Mobile notifications alert radiologists and emergency care clinicians as soon as a head CT scan with a critical abnormality has been detected. Working closely with the scanning modality and PACS, the tool picks up scans as soon as they are completed.
A worklist notification, coupled with non-diagnostic preview images sent to treating physicians’ mobile phones helps ensure that critical scans are reviewed as soon as possible.
This enables streamlining of the head CT scan interpretation workflow by automating the initial screening and triage process, thus decreasing the time to diagnosis and expediting treatment. The preview images are also useful in centres where 24-hour onsite radiology coverage is not available. A comprehensive de-identification system ensures that Protected Health Information is not transmitted when sending non-diagnostic images through the app.
Mobile notifications are not available in the United States and Europe.
Radiology worklists can prove complex to manage, especially in tele-radiology settings or imaging centers with high scan volume. ‘STAT’ designations coded at the time of ordering the CT scan don’t always reflect the degree of severity of the abnormality on the image.
The qER triage and worklist prioritization tool helps meet stroke and trauma reporting standards and maintain consistent turn-around times for critical abnormalities. The tool works by assigning an ‘AI-stat’ designation or a red dot indicator to head CT scans with acute bleeds, infarcts, mass effect or midline shift. The list can then be sorted using this designation. A brief description of the abnormality(‘ICH’, or ‘fracture’) is also displayed on the list to enable quick selection of the next scan to read.
AI algorithms detect most head CT findings and presents them to as a pre-read for confirmation. This shortens read time and helps prevent clinicians from missing subtle abnormalities. The tool generates a full text report that is used to pre-populate the radiology reporting template, saving dictation time. The report includes the name and nature of at the abnormality detected, as well as its anatomical location within the brain, severity and extent.

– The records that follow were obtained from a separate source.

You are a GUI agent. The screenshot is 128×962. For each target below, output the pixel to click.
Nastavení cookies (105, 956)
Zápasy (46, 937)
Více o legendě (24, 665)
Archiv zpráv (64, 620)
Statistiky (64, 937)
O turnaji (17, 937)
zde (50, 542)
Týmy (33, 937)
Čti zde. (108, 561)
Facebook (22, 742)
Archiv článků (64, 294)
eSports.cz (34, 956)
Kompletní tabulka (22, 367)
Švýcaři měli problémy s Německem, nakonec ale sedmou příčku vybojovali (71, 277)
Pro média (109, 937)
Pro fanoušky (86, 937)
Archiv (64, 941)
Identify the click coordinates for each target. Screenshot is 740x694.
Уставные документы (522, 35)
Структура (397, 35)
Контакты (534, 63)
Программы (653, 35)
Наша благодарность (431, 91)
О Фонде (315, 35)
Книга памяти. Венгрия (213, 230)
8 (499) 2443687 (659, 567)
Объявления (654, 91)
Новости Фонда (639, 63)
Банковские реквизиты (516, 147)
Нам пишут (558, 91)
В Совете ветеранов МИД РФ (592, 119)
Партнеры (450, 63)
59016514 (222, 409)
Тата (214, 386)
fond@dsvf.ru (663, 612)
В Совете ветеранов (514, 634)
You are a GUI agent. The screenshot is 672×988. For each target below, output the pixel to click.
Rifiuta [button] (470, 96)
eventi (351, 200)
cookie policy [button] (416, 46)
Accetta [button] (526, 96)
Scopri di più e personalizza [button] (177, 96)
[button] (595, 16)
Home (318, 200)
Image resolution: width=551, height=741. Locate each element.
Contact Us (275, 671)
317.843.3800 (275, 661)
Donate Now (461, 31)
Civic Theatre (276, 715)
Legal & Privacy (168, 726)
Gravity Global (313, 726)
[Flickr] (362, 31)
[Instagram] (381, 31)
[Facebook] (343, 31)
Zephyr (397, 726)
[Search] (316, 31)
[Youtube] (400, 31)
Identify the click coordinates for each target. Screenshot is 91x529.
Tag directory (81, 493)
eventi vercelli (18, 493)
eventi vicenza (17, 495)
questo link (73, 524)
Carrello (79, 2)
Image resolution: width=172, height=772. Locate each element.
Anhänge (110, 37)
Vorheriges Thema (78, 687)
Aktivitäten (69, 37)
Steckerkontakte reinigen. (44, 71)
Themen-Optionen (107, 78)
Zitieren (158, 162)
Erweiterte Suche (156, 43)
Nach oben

qER quantifies the volume of intracranial bleeds, infarcts and brain ventricles at a level of precision that is surpasses radiologists.
While semiautomated methods, supervised quantification are time-consuming, qER accomplishes fully automated abnormality segmentation(outlining) and quantification. This capability is used by clinicians to track the progress of patients with traumatic brain injury, infarcts and hydrocephalus and by researchers to develop new quantitative outcome measures of brain pathology.